◆ The problem ◆
Could you copy exactly the lines from the one containing "Task: Click the blue help question mark icon" through the last line of the records below, leaving out any pictures?

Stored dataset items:
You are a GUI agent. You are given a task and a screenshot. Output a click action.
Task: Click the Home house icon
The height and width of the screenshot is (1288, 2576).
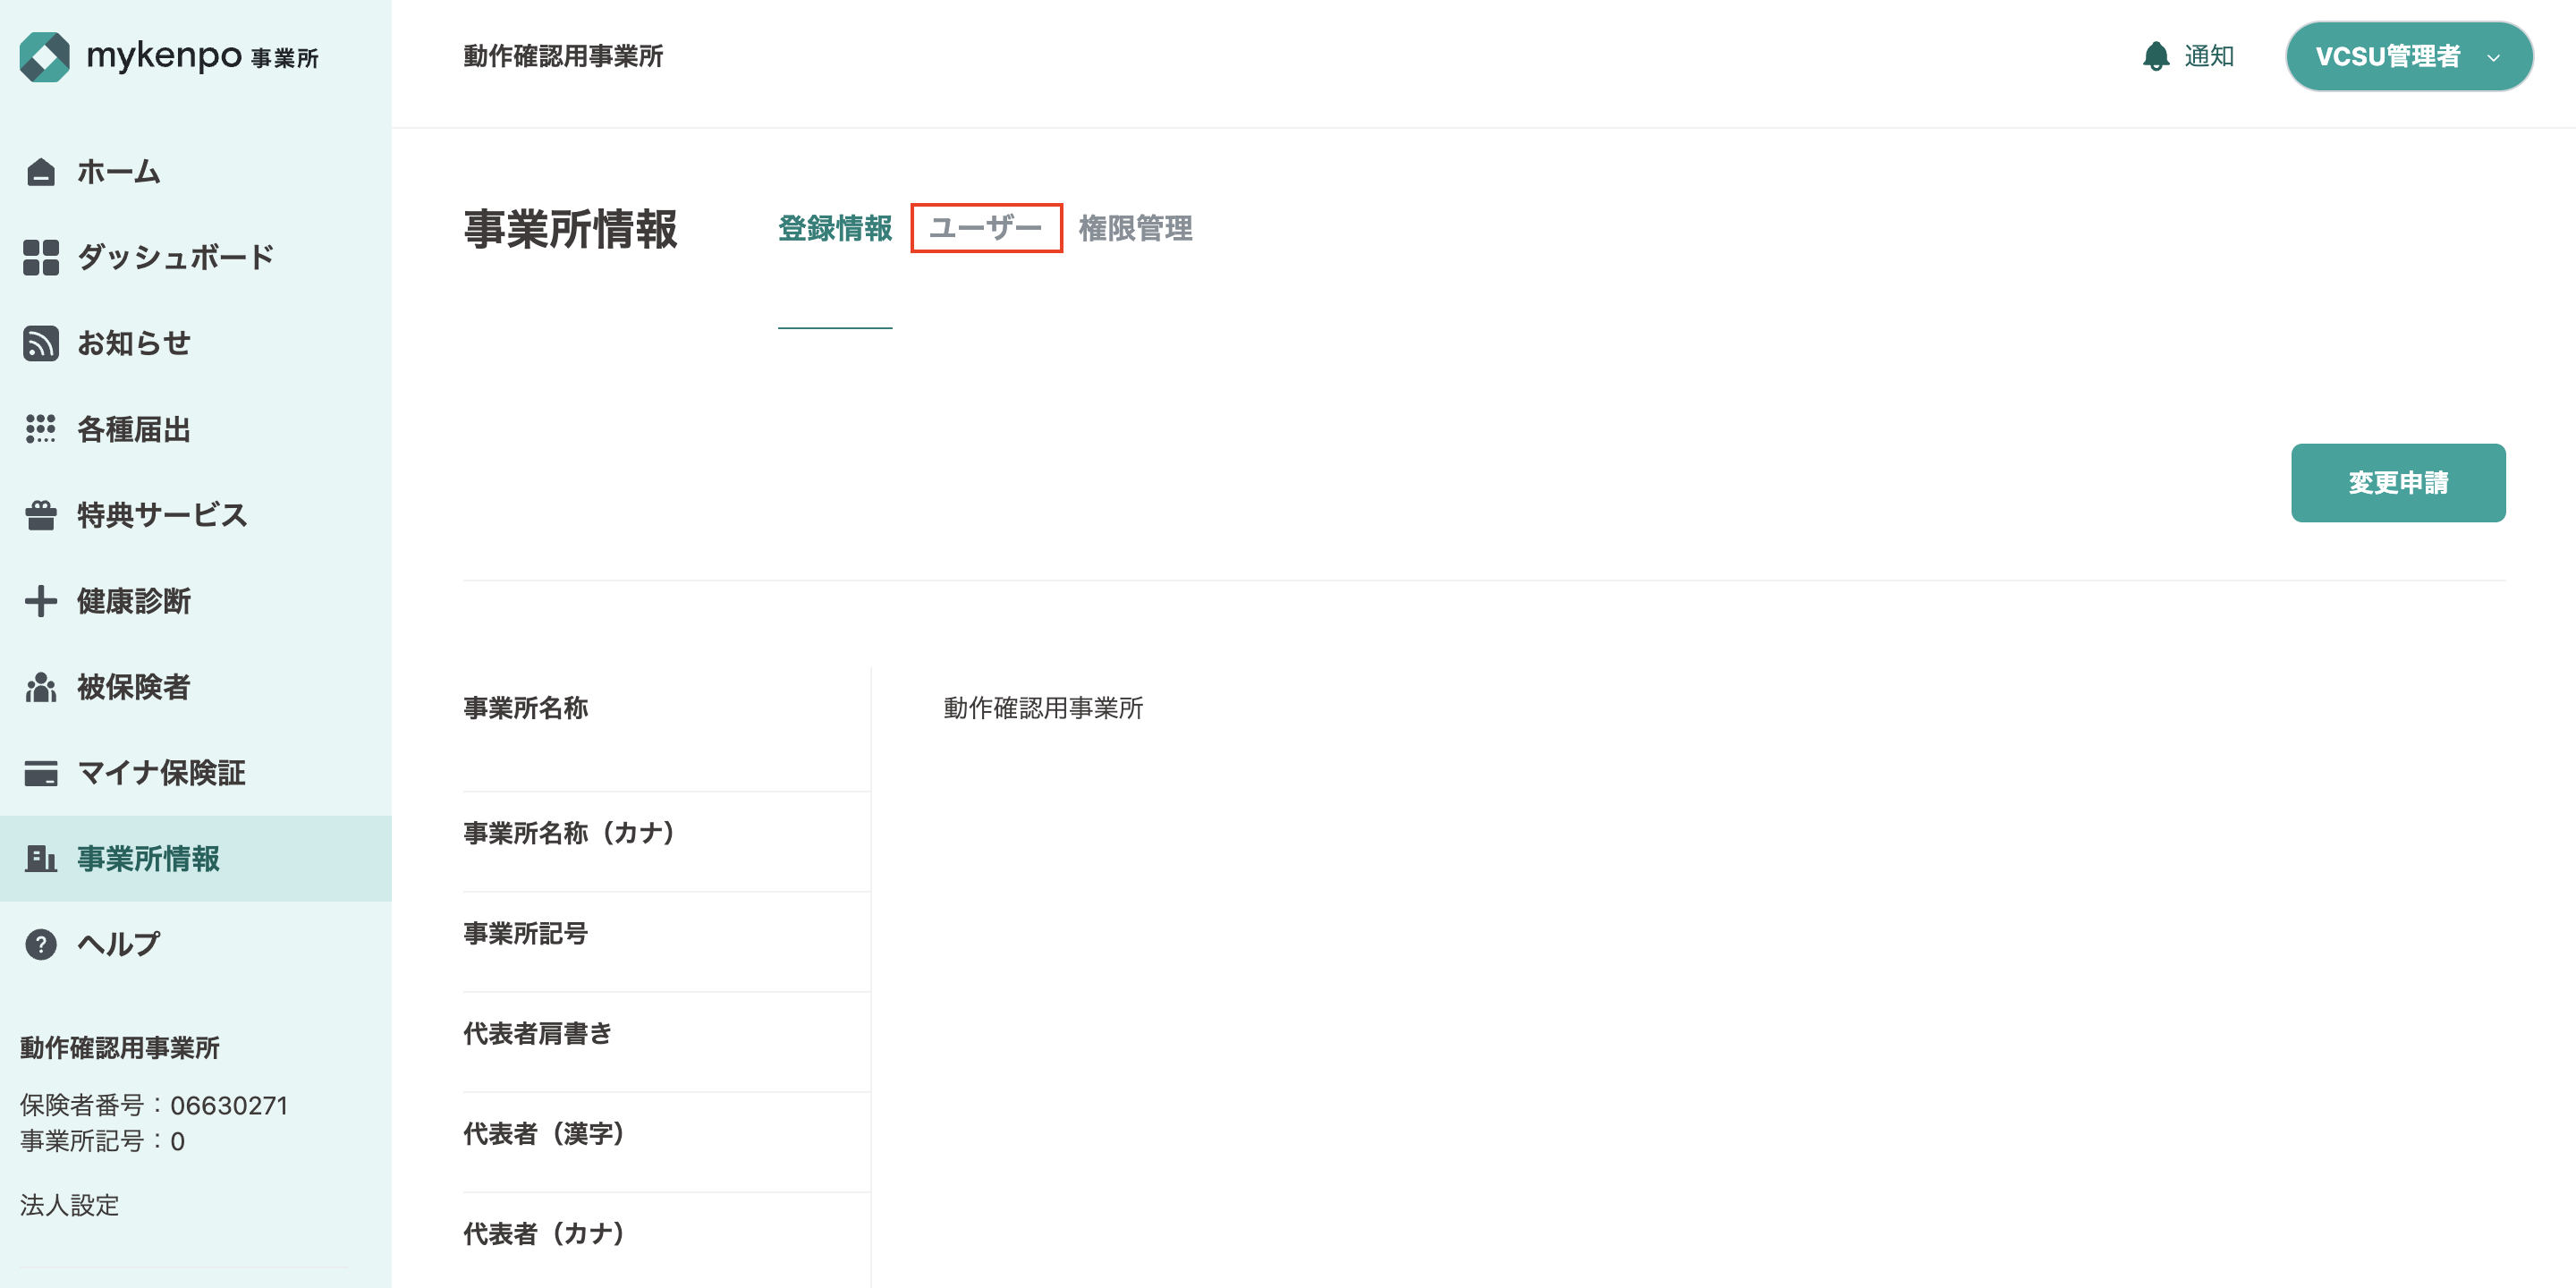[x=41, y=172]
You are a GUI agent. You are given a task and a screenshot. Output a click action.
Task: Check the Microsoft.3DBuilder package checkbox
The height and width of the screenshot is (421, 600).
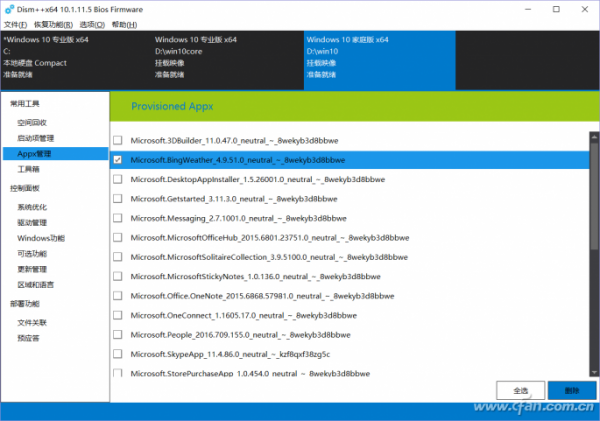click(x=118, y=140)
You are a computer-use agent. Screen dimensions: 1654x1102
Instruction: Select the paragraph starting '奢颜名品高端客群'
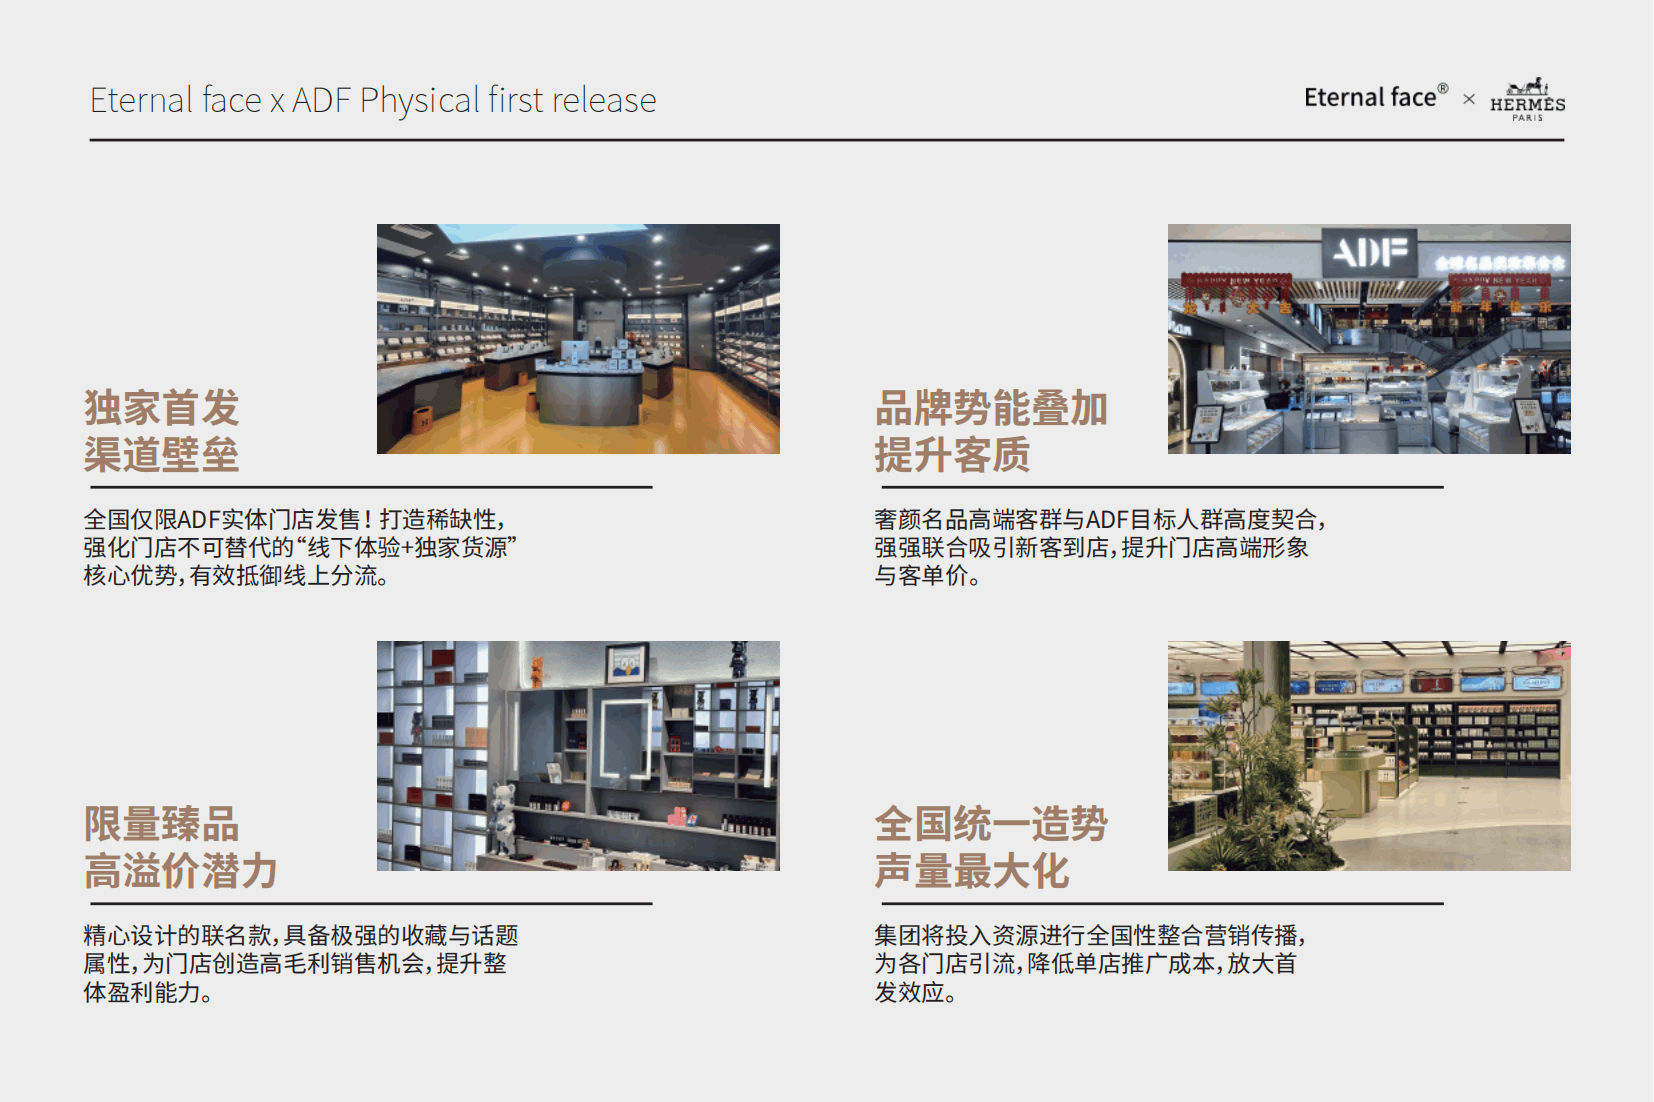(x=1100, y=547)
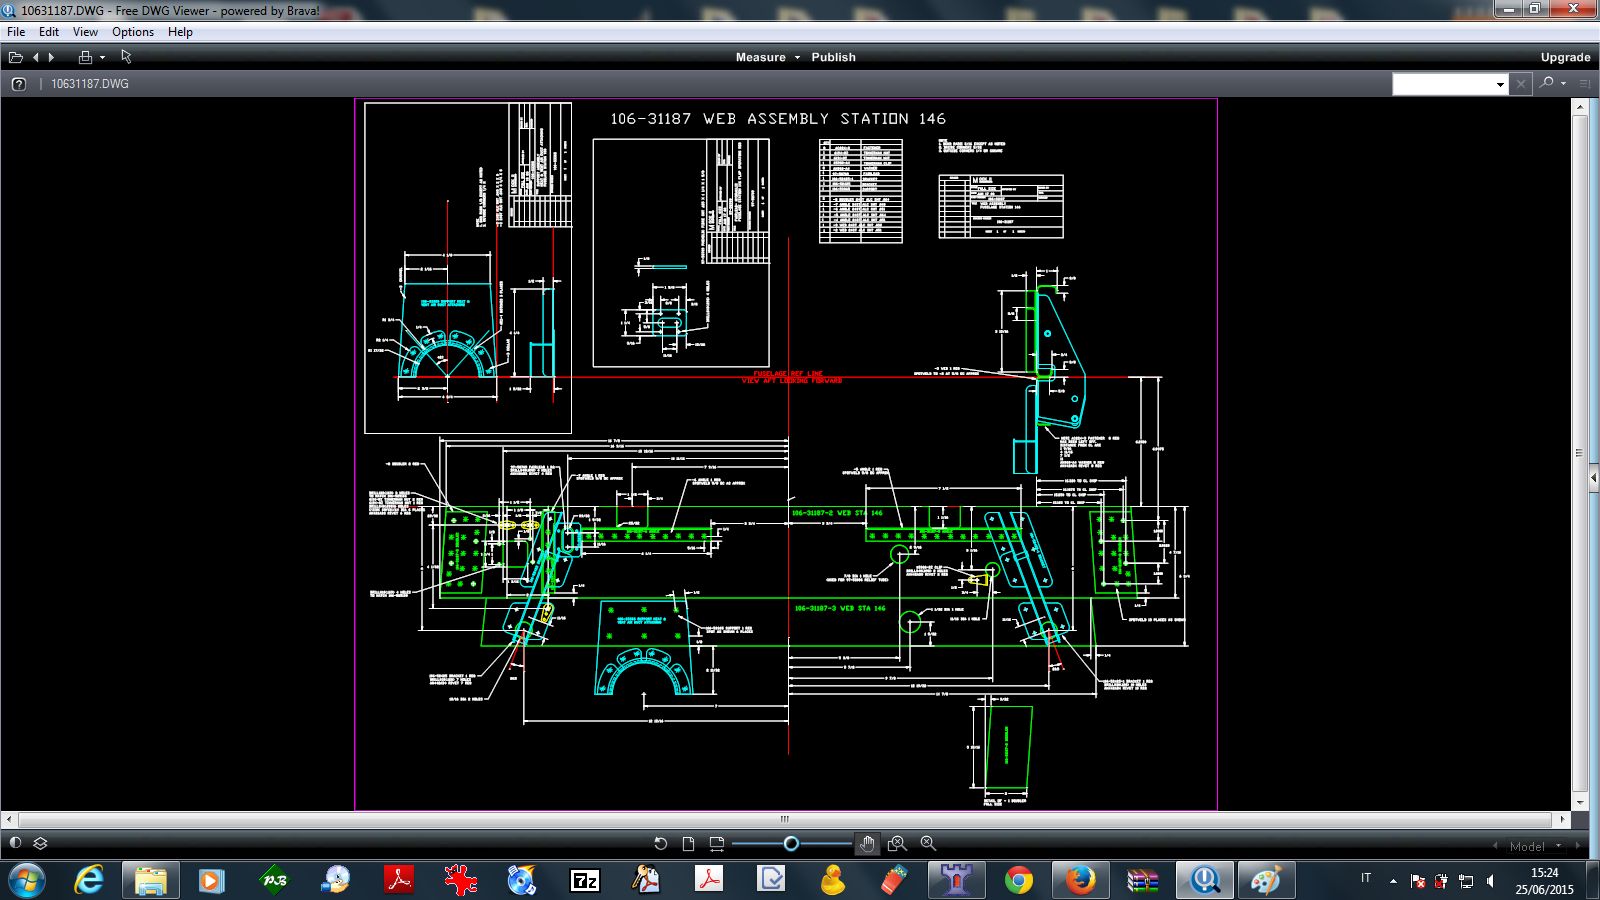This screenshot has width=1600, height=900.
Task: Click the zoom slider handle
Action: click(x=791, y=843)
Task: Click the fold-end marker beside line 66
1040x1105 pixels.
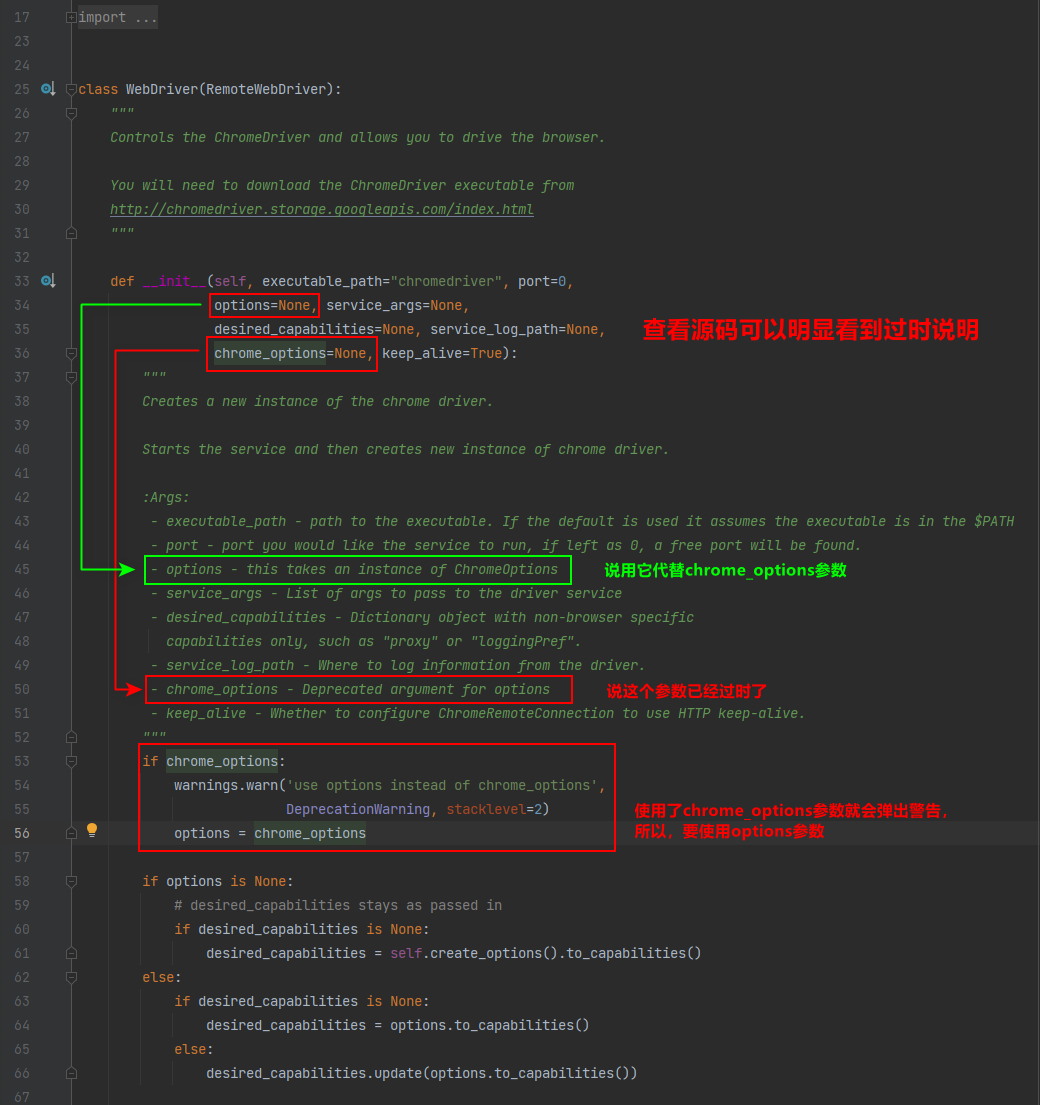Action: [x=71, y=1071]
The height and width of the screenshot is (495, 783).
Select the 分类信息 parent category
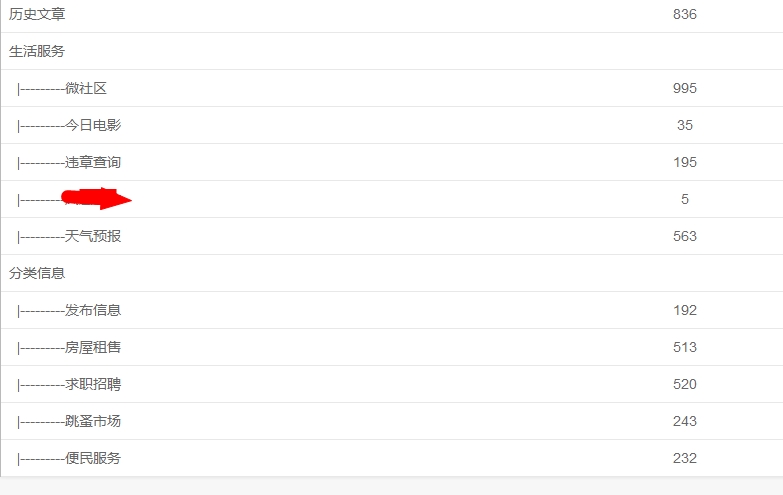coord(38,273)
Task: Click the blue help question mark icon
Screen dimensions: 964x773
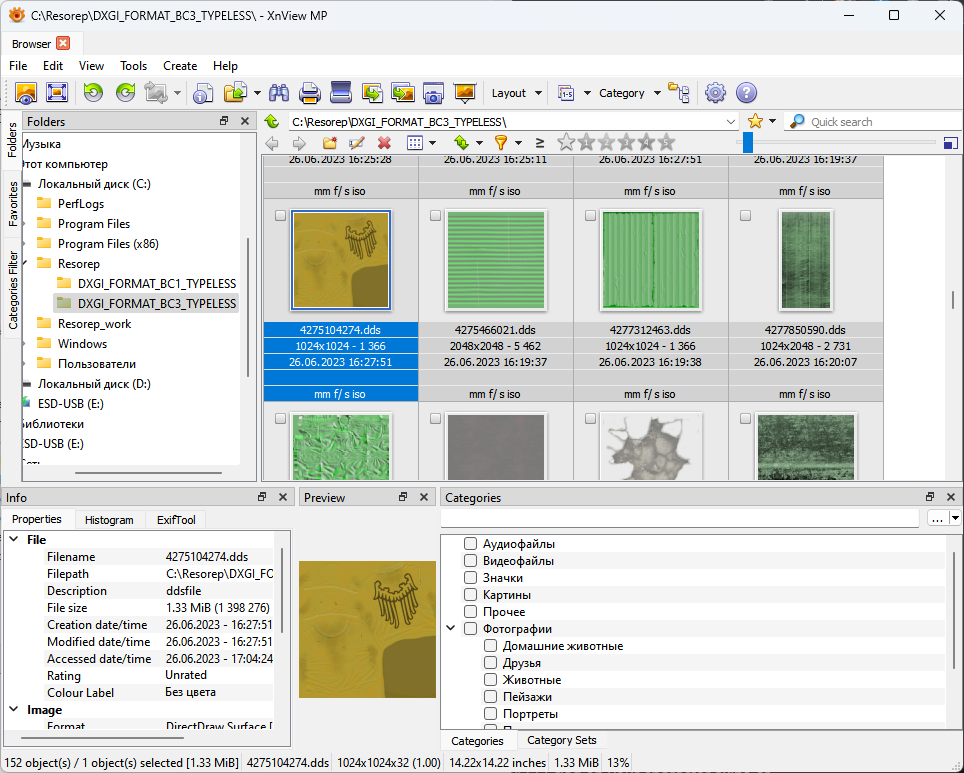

◆ Result for this exercise ◆
Task: Click the blue help question mark icon
Screen dimensions: 964x773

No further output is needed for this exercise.